El pulque revive en Huitzilac: Consumo crece 30% gracias a los jóvenes

Comunidad

En 1960 había 200 productores; hoy solo quedan cerca de 45 familias tlachiqueras

Producción de pulque en Huitzilac

Huitzilac, Morelos.- La "bebida de los dioses" está viviendo un segundo aire en las tierras frías de Morelos. El consumo de pulque en Huitzilac ha registrado un incremento del 30 por ciento en los últimos cuatro años, impulsado principalmente por el interés de las nuevas generaciones.

Miryam Acosta Aguilar, tlachiquera e integrante del proyecto agroturístico Ixti, informó que desde el año 2022 se ha notado un repunte significativo en la demanda. Lo que antes enfrentaba prejuicios y desinformación, hoy es visto como un producto de alto valor cultural.

Este cambio en la percepción ha permitido que el pulque no solo se quede en las zonas rurales, sino que ya cuente con puntos de distribución consolidados en ciudades como Cuernavaca, atrayendo a un público más joven y diverso.

Rescate de la tradición ancestral

“La gente ya está más abierta a probarlo; hoy el pulque vuelve a ser valorado”, destacó Acosta Aguilar. Este fenómeno ha fortalecido la actividad local, permitiendo crear experiencias vinculadas directamente con el trabajo en el campo y el maguey.

Sin embargo, este auge comercial enfrenta un reto histórico: la falta de manos para producirlo. El tlachiquero Mauro Acosta Rojas recordó que, para la década de 1960, el municipio contaba con unos 200 productores, una cifra que ha caído drásticamente con el paso del tiempo.

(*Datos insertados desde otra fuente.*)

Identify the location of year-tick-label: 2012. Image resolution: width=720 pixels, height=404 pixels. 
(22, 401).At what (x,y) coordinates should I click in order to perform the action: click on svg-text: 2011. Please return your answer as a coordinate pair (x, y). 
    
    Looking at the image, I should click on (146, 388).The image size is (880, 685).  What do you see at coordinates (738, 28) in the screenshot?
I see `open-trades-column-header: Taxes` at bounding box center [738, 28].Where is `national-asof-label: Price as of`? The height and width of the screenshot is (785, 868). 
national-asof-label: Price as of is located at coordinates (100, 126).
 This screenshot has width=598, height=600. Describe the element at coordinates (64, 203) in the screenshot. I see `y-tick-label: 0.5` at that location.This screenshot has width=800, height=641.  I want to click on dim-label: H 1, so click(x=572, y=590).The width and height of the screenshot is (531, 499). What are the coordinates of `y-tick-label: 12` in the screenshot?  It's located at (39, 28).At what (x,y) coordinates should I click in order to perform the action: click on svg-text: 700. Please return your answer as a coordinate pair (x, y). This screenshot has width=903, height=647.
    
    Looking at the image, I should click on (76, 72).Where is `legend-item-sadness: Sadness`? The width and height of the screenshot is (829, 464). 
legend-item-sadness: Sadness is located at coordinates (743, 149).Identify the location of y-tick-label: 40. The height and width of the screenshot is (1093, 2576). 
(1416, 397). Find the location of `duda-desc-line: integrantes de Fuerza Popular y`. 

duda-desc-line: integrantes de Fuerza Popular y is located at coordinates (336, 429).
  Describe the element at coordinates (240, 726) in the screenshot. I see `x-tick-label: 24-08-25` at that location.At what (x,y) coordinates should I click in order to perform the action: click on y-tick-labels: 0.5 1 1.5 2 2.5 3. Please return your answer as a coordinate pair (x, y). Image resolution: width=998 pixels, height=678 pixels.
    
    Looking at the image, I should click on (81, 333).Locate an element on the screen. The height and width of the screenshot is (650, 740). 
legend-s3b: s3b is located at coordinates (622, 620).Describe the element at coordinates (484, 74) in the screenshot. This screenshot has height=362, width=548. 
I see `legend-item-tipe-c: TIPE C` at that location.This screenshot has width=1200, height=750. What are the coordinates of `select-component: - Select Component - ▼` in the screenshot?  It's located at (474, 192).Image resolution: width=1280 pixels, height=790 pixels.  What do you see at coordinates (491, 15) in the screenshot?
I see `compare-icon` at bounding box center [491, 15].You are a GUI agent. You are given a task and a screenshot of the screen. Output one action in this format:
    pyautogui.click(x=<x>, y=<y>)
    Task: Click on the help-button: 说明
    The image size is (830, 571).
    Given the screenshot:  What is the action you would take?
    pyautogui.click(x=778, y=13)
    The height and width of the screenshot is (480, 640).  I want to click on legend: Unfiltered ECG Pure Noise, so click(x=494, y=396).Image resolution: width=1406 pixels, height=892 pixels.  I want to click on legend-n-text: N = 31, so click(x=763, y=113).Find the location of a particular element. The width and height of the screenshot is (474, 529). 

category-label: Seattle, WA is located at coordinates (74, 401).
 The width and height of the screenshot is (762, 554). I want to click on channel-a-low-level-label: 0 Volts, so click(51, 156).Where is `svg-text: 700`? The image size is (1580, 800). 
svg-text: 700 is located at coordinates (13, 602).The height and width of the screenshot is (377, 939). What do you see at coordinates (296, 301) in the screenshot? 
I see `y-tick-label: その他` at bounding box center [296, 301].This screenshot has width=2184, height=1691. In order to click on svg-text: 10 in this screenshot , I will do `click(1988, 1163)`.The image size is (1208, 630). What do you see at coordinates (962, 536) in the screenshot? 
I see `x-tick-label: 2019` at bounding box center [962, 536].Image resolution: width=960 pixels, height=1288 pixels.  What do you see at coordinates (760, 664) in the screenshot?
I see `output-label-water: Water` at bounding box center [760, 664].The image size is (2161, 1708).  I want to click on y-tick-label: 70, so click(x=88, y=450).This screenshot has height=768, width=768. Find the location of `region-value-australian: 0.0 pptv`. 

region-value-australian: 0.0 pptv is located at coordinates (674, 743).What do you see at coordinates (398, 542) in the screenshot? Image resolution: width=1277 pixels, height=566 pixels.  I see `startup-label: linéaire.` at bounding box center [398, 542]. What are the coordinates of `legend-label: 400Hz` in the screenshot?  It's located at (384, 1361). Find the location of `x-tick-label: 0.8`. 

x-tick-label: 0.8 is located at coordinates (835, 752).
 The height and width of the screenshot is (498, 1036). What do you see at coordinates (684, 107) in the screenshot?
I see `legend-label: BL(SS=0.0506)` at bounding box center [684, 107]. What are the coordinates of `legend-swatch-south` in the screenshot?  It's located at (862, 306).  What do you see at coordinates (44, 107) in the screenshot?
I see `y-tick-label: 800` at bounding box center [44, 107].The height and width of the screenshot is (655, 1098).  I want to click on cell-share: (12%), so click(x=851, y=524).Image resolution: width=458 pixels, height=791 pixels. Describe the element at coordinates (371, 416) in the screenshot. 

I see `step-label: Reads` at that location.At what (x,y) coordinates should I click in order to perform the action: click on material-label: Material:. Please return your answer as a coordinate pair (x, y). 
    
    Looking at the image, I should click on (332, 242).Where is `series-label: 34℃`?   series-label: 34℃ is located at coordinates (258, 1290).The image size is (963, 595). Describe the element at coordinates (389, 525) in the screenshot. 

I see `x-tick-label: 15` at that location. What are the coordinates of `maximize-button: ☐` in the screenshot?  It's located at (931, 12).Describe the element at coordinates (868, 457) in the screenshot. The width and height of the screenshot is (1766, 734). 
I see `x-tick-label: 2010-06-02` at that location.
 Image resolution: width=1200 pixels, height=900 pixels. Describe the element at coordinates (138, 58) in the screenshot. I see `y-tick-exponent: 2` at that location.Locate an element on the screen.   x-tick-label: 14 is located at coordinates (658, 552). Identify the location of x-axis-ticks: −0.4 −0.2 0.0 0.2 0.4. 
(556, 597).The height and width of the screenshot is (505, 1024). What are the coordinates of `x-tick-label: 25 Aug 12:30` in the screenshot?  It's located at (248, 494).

En la actualidad, se estima que solo 45 familias mantienen vivo el oficio de extraer el aguamiel y fermentarlo. Pese a esta reducción, quienes permanecen en la actividad se esfuerzan por heredar el conocimiento a sus hijos para evitar la extinción de la técnica.

Hacia un destino agroturístico

El crecimiento en la demanda no solo beneficia a los productores, sino que proyecta a Huitzilac como un potencial referente del agroturismo en el estado de Morelos.

A través de proyectos locales, se busca fomentar un manejo responsable del maguey y promover visitas guiadas donde los consumidores conozcan el proceso artesanal detrás de cada jarro de pulque.

Con este renovado interés, la comunidad tlachiquera espera que la actividad se mantenga como un pilar económico y cultural, garantizando que una de las bebidas más representativas de México siga presente en las mesas morelenses.